** start Document extract **

He grew so acquainted with me that when he saw me coming he would poke out
his funny head and bob it up and down as if he really was saying 'howdy' to
me. And then one day Caruso disappeared, too. I went down to the steward
and asked him where Caruso was and what he was doing with all the turtles and
he told me he had made soup of them!
"That night at dinner when the waiter brought my soup--"
Mrs. Shelby broke right in on the story at this point.
"Mary looked up at me with tears in her eyes," she explained, "and
sobbed."
"'Oh, mother, it's Caruso!' and that ended our dinner. We had to take
her out of the dining room and have her dinner sent upstairs. Even then she
wept so that she could not eat a bite."
Little Mary nodded solemnly.
"I'll never eat turtle soup again," she said, mournfully, "wasn't it a
shame to make Caruso into turtle soup--the old dear. I know he used to bob
his darling old head at me purposely," and she danced out to a call from the
director, to come and be ginghamed, little barefooted Sally, the Mate of the
Sally Ann.
And then her sister Margaret told me a story that had no comedy in it at
all. We were sauntering through the studio, where Mary was rehearsing and
watching her put her expressive little self into the story.
"She's the coolest little thing you ever saw," said Margaret. "Not long
ago we were driving along the horseshoe curve on one of the mountain drives.
Mother had really forbidden us to go there; but I was driving and I thought
we could make it all right. I saw a big car coming and I thought we'd better
turn around and go back while the road was wide enough. The brake turned
defective just then--and, to my horror, the car began sliding back to the
brink. And then the engine stalled.
"I'll never be any more frightened than I was then. I called to Mary to
jump; but the brave little thing refused to leave me. She just smiled and
said:
"'Don't worry, sis, you'll manage all right--just keep cool.'
"I knew I just had to get that car out, so between us we held on to the
brakes until the engine could get started again and we went on to safety."

* * * * * * * * * * * * * * * * * * * * * * * * * * * * * * * * *

January 1918
Mary Miles Minter
MOTION PICTURE
I never "broke into" the movies. Mother and I "dodged" them for months;
but, of course, the inevitable is sure to happen, and finally one amazingly
persistent manager won mother over.
I was a wee bit of a girl, playing the title role in "The Littlest
Rebel," and mother agreed to permit me to appear in just one picture, provided
I was to work only on Sundays, in order not to interfere with my real work in
"The Rebel." Everything was satisfactorily arranged, and I was to receive the
unheard-of-salary of twenty-five dollars a day. Eventually Mr. Al Woods, the
manager of "The Rebel," learnt of the arrangement and was simply wild. He had
my contract rewritten, adding a clause which prevented my appearing before the
camera during the run of "The Rebel," and also increasing my salary from one
hundred to one hundred and fifty dollars a week.

** end Document extract **
** start Extracted data **

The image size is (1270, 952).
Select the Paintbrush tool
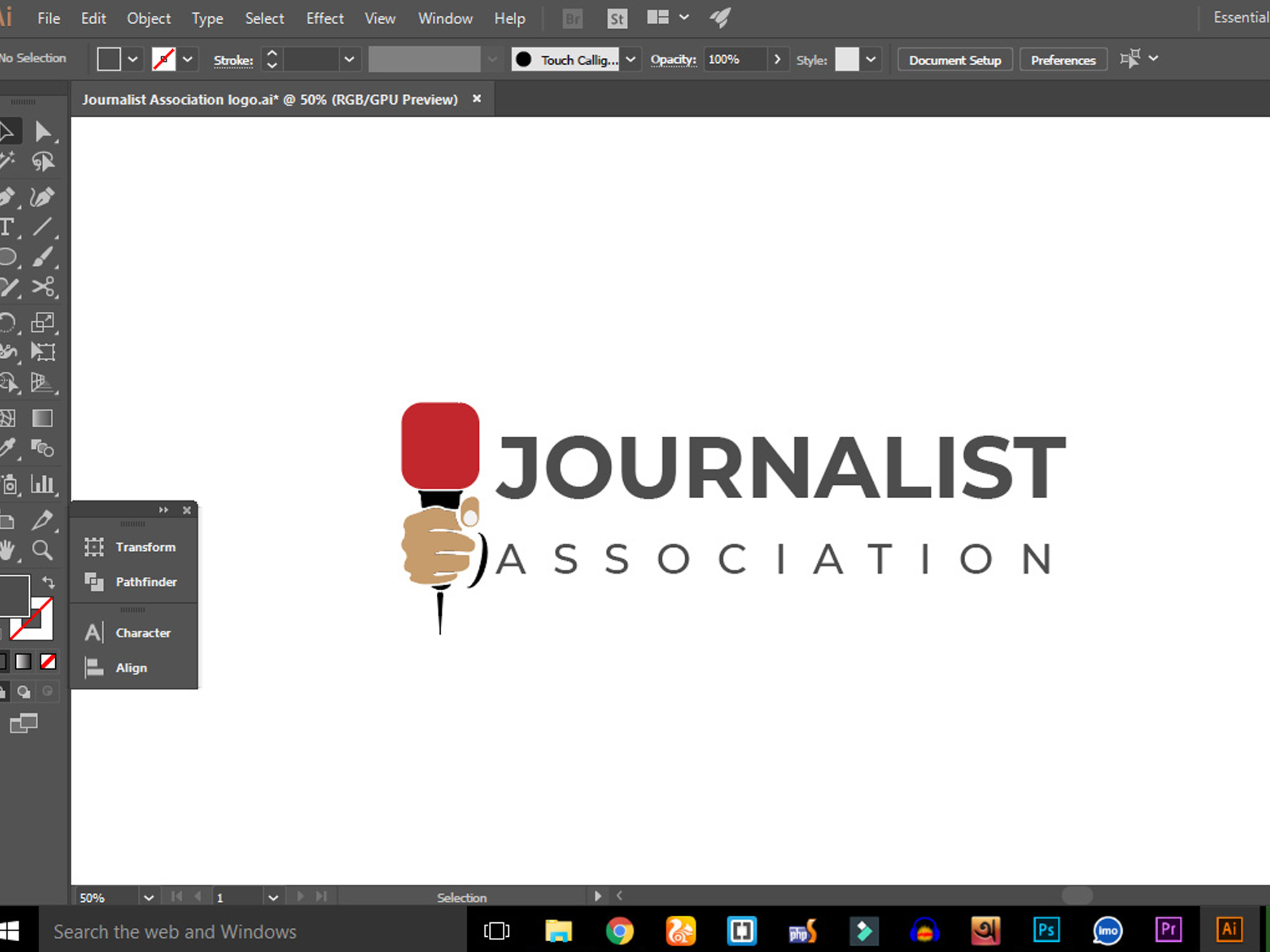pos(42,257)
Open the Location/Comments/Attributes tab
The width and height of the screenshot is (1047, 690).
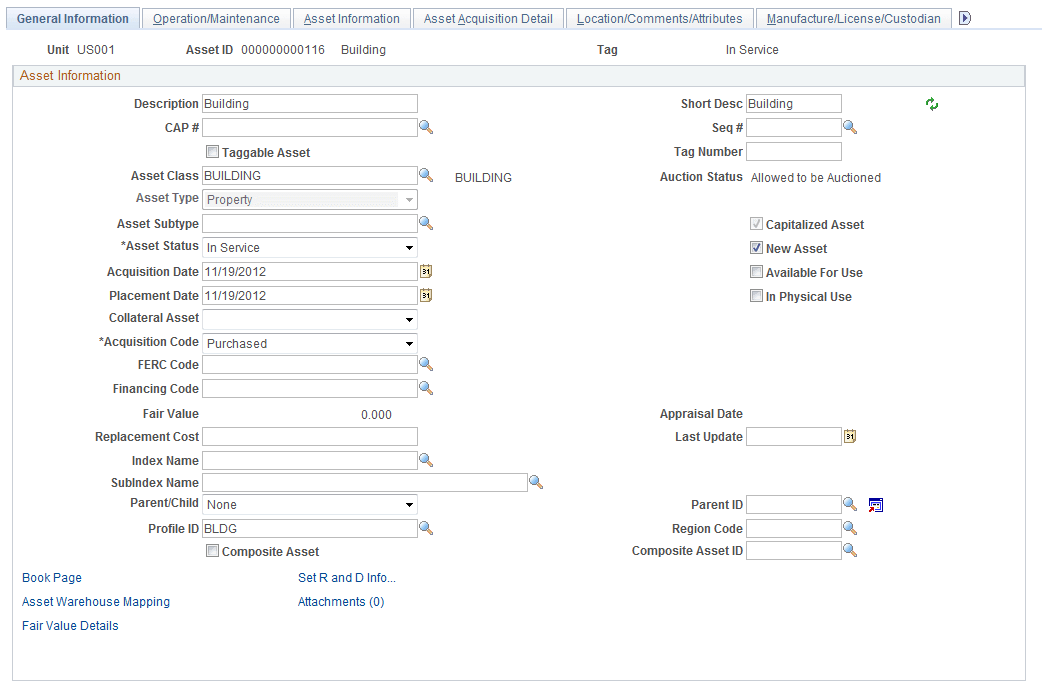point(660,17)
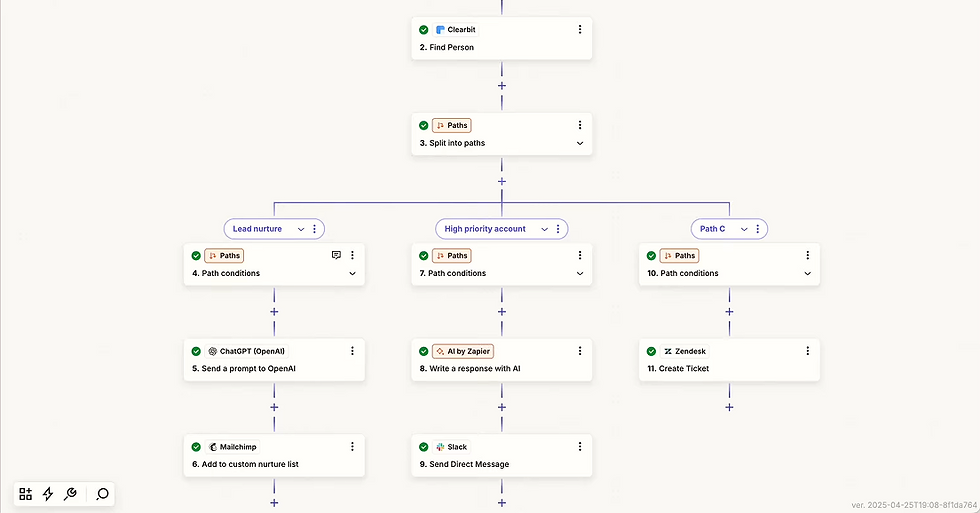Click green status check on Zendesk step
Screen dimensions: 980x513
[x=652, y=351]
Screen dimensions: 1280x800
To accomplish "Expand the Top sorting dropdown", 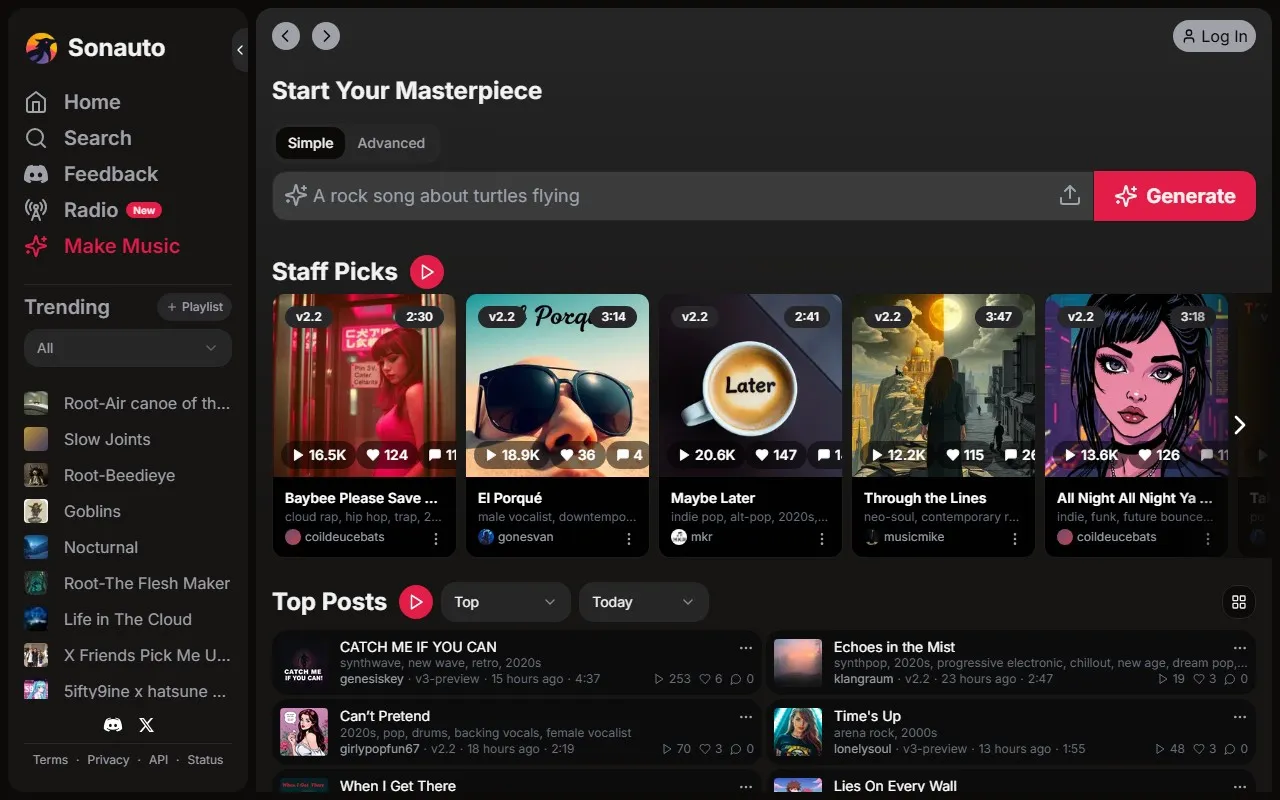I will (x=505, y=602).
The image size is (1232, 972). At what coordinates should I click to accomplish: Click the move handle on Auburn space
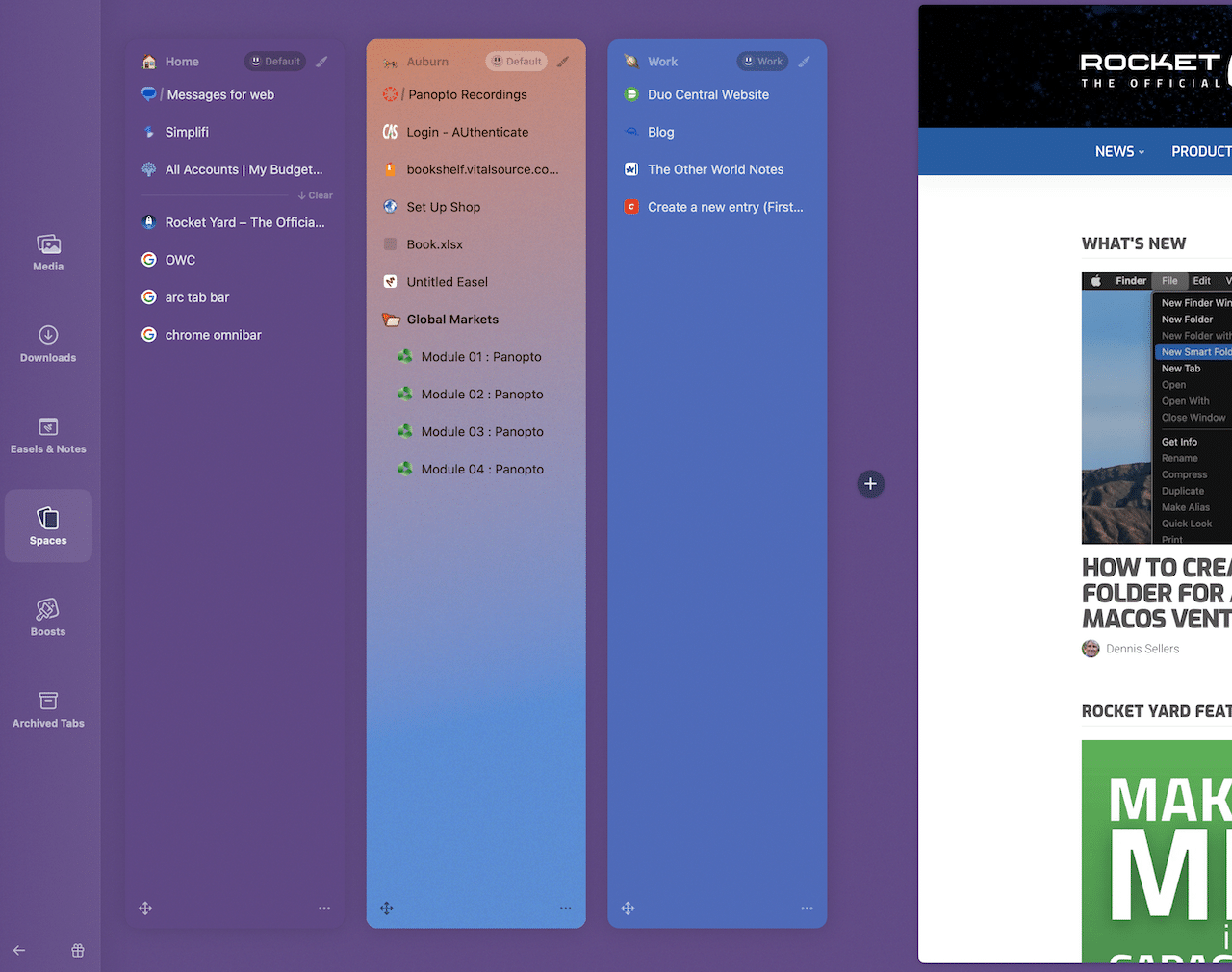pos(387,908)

** end Extracted data **

◆ **Required task**: In the excerpt about Mary Miles Minter, what daily salary was she to receive for appearing in the one picture on Sundays? These records were taken from a different source than the text.

◆ **Exercise result**: Twenty-five dollars a day.